• Exercise description
Return each of the following items verbatim, with every line unchanged and in its original order.

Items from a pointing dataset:
## Begin

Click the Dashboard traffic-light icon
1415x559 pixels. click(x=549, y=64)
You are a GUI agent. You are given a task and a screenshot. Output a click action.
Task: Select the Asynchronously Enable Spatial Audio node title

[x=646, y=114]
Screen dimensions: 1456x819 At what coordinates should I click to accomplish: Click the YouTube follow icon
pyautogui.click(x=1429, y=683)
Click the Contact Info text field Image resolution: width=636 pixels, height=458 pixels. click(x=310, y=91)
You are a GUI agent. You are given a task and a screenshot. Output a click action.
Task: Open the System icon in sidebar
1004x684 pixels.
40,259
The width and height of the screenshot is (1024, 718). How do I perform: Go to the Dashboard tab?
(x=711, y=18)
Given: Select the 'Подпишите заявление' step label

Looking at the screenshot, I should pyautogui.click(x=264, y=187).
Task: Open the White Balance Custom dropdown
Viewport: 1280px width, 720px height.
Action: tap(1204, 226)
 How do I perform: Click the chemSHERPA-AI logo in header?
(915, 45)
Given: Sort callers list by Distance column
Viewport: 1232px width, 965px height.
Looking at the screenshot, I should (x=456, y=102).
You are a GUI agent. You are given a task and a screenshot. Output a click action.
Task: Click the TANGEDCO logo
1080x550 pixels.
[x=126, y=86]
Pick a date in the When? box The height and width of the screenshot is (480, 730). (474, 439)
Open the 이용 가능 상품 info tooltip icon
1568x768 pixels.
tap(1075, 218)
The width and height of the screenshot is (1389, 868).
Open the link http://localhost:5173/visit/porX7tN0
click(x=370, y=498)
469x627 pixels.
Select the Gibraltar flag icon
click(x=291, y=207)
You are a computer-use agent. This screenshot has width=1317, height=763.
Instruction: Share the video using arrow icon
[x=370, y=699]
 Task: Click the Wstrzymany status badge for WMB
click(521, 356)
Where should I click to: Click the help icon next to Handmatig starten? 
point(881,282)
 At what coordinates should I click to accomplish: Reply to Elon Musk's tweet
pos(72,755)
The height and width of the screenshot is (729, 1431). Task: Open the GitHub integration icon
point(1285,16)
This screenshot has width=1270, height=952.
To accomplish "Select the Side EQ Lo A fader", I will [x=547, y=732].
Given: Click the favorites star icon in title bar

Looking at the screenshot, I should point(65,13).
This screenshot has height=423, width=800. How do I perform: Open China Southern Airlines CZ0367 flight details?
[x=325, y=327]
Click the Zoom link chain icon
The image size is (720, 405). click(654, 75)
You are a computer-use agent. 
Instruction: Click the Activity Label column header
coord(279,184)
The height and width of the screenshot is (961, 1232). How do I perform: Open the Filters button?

## End

• Expected answer
Click the Dashboard traffic-light icon
1415x559 pixels. click(x=549, y=64)
You are a GUI agent. You are given a task and a screenshot. Output a click action.
Task: Select the Asynchronously Enable Spatial Audio node title

[x=646, y=114]
Screen dimensions: 1456x819 At what coordinates should I click to accomplish: Click the YouTube follow icon
pyautogui.click(x=1429, y=683)
Click the Contact Info text field Image resolution: width=636 pixels, height=458 pixels. click(x=310, y=91)
You are a GUI agent. You are given a task and a screenshot. Output a click action.
Task: Open the System icon in sidebar
1004x684 pixels.
40,259
The width and height of the screenshot is (1024, 718). How do I perform: Go to the Dashboard tab?
(x=711, y=18)
Given: Select the 'Подпишите заявление' step label

Looking at the screenshot, I should pyautogui.click(x=264, y=187).
Task: Open the White Balance Custom dropdown
Viewport: 1280px width, 720px height.
Action: tap(1204, 226)
 How do I perform: Click the chemSHERPA-AI logo in header?
(915, 45)
Given: Sort callers list by Distance column
Viewport: 1232px width, 965px height.
Looking at the screenshot, I should (x=456, y=102).
You are a GUI agent. You are given a task and a screenshot. Output a click action.
Task: Click the TANGEDCO logo
1080x550 pixels.
[x=126, y=86]
Pick a date in the When? box The height and width of the screenshot is (480, 730). (474, 439)
Open the 이용 가능 상품 info tooltip icon
1568x768 pixels.
tap(1075, 218)
The width and height of the screenshot is (1389, 868).
Open the link http://localhost:5173/visit/porX7tN0
click(x=370, y=498)
469x627 pixels.
Select the Gibraltar flag icon
click(x=291, y=207)
You are a computer-use agent. This screenshot has width=1317, height=763.
Instruction: Share the video using arrow icon
[x=370, y=699]
 Task: Click the Wstrzymany status badge for WMB
click(521, 356)
Where should I click to: Click the help icon next to Handmatig starten? 
point(881,282)
 At what coordinates should I click to accomplish: Reply to Elon Musk's tweet
pos(72,755)
The height and width of the screenshot is (729, 1431). Task: Open the GitHub integration icon
point(1285,16)
This screenshot has width=1270, height=952.
To accomplish "Select the Side EQ Lo A fader", I will [x=547, y=732].
Given: Click the favorites star icon in title bar

Looking at the screenshot, I should point(65,13).
This screenshot has height=423, width=800. How do I perform: Open China Southern Airlines CZ0367 flight details?
[x=325, y=327]
Click the Zoom link chain icon
The image size is (720, 405). click(654, 75)
You are a computer-use agent. 
Instruction: Click the Activity Label column header
coord(279,184)
The height and width of the screenshot is (961, 1232). How do I perform: Open the Filters button?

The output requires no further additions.